### Task item
Please return every line of the records below that holds the word "Cuándo".

——

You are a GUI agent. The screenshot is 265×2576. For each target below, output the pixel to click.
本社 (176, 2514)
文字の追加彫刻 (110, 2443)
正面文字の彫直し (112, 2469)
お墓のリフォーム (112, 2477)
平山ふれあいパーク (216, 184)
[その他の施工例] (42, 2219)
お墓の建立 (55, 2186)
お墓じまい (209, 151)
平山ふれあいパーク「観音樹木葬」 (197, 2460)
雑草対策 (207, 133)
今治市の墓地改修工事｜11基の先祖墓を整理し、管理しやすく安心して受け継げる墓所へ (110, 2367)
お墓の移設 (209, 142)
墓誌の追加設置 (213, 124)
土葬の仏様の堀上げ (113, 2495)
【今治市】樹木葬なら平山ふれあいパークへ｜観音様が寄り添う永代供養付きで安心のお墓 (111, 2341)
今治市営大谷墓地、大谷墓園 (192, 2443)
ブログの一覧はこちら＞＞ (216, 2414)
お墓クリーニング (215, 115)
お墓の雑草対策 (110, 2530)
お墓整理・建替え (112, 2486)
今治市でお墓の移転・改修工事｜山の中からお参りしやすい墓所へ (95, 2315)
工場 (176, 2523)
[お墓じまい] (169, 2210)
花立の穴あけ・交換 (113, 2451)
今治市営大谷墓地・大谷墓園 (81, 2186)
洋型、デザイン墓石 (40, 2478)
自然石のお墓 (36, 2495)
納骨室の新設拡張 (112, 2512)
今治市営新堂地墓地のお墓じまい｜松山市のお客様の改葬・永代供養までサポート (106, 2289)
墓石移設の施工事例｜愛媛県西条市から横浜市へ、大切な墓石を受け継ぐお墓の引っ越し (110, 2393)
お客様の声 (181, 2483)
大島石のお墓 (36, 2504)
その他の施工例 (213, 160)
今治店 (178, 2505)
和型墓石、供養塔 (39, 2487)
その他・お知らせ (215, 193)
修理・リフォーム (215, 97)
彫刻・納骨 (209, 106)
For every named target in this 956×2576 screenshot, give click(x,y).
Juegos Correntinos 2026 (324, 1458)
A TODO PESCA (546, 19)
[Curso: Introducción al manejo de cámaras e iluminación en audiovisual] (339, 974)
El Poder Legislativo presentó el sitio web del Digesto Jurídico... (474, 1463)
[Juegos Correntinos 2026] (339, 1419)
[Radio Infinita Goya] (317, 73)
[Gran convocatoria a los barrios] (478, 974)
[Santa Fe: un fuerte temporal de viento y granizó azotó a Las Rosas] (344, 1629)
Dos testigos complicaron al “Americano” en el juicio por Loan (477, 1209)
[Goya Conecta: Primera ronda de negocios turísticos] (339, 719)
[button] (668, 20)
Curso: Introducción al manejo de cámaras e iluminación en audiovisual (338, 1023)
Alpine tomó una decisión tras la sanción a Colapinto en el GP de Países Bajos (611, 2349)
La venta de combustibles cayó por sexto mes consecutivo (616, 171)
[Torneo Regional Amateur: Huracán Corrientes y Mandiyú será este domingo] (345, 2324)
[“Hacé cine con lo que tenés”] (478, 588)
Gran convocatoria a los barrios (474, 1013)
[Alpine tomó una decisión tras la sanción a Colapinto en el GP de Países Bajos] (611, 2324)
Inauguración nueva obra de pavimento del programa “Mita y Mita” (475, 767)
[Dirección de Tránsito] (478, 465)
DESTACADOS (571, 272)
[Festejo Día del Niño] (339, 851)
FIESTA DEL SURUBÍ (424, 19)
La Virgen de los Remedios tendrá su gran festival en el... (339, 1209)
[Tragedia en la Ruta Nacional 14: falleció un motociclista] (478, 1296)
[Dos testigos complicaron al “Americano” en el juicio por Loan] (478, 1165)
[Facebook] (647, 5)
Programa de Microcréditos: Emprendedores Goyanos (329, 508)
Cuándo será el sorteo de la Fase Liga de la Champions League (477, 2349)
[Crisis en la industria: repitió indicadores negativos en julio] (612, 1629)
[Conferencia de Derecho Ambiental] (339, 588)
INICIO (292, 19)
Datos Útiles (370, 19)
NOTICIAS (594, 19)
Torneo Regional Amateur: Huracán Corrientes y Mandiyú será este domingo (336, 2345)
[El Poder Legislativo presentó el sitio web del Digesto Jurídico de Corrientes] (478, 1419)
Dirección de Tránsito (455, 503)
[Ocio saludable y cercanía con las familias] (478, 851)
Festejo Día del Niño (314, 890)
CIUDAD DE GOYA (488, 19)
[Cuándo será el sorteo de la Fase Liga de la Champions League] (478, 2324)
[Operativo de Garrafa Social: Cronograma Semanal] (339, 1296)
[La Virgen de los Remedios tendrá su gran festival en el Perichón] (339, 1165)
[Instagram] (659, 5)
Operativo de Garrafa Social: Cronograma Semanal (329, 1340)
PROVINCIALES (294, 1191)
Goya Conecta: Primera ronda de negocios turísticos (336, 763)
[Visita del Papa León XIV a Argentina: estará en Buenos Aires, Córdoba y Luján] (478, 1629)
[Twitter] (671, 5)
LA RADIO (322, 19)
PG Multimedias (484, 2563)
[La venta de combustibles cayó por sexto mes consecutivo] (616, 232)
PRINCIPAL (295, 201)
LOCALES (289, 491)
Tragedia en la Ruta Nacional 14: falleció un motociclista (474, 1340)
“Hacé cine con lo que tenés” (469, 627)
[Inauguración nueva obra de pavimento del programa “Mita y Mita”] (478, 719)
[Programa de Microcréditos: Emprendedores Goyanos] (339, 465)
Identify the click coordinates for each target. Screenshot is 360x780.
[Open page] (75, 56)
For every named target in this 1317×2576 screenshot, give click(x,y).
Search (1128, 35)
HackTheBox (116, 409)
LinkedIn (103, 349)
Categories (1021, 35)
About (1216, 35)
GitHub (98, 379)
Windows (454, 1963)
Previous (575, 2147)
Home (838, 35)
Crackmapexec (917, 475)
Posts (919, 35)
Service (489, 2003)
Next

——

### The completed task
Cuándo será el sorteo de la Fase Liga de la Champions League (477, 2349)
[Cuándo será el sorteo de la Fase Liga de la Champions League] (478, 2324)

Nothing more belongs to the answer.